Photographer, musician

This biography, written by Peter Ireland, was first published in the Dictionary of New Zealand Biography in 2000.

František Simon Hofmann was born on 27 December 1916 at Prague, then part of the Austro-Hungarian Empire, the son of Katerina Blochová and her husband, Rudolf Hofmann, a prosperous Jewish businessman. He was given a camera prior to a trip to Venice with his mother in 1929 and took his first photographs there. At 16 he joined the Prague Photographic Society, whose prevailing aesthetic was informed by a respect for pictorialism and a vital interest in the New Photography then dominating the photographic avant-garde. This pairing of influences characterised Hofmann’s work throughout his life.

As an only son he was destined to manage the family business in Pilsen, but in early 1940 he escaped to England after the Nazi occupation. From here he soon emigrated to New Zealand, where he joined cousins who had earlier moved to Christchurch. Beginning as a free-lance photographer, Frank (as he was known in New Zealand) soon secured work at Standish and Preece’s studio, where he stayed for a year. During this time he established contact with a group of painters, musicians and writers, including Louise Henderson, Eve and Frederick Page and Antony Alpers.

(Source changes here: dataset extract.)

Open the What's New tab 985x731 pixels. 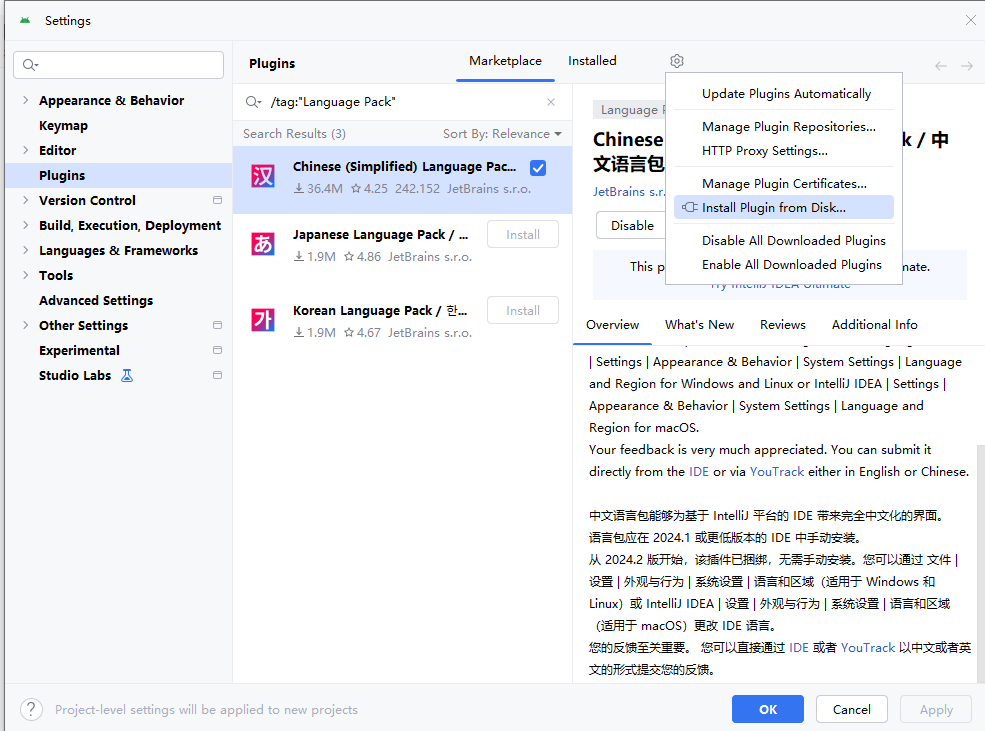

In search of a more secure position Hofmann first went to Wellington, then to Napier, where he worked for three months at A. B. Hurst’s studio. He then moved to Auckland, having been offered work by Clifton Firth, who ran that city’s most fashionable studio. He married Helen Lilian Shaw in Auckland on Christmas Eve 1941; the couple made the city their home thereafter. Helen, whom Frank had met in Christchurch, was to become a well-known editor, poet and short-story writer.

Professionally, artistically and culturally the following 15 years were particularly fruitful. Hofmann later acknowledged his debt to Firth as a crucial artistic mentor, and the six years of their professional association laid the foundation of his later business career. In 1947 he joined Colonial Portraits as manager of photographic production. There he met Bill Doherty, with whom in the early 1950s he established the firm Christopher Bede Studios, which for 20 years was to dominate the home-based portrait photography business in New Zealand.

In Auckland the Hofmanns quickly established links with local artists, writers, musicians and architects, including Dennis Knight Turner, Frank Sargeson, Maurice Clare and Vernon Brown. Brown later designed one of his most significant houses for them, and Frank photographed his buildings, leading to further architectural work for publications such as the Year Book of the Arts in New Zealand. His Karsh-influenced portraits of Auckland’s art community of this period mark a valuable cultural achievement. He was also on the founding editorial panel of the periodical Here & Now .

Hofmann had learnt the violin in his youth and became a foundation member of the Auckland String Players. This later developed into the Symphonia of Auckland, of which he was the management committee chairman for a period. The Hofmanns held regular after-concert parties in their home and were hosts to visiting international musicians, many of whom Frank photographed.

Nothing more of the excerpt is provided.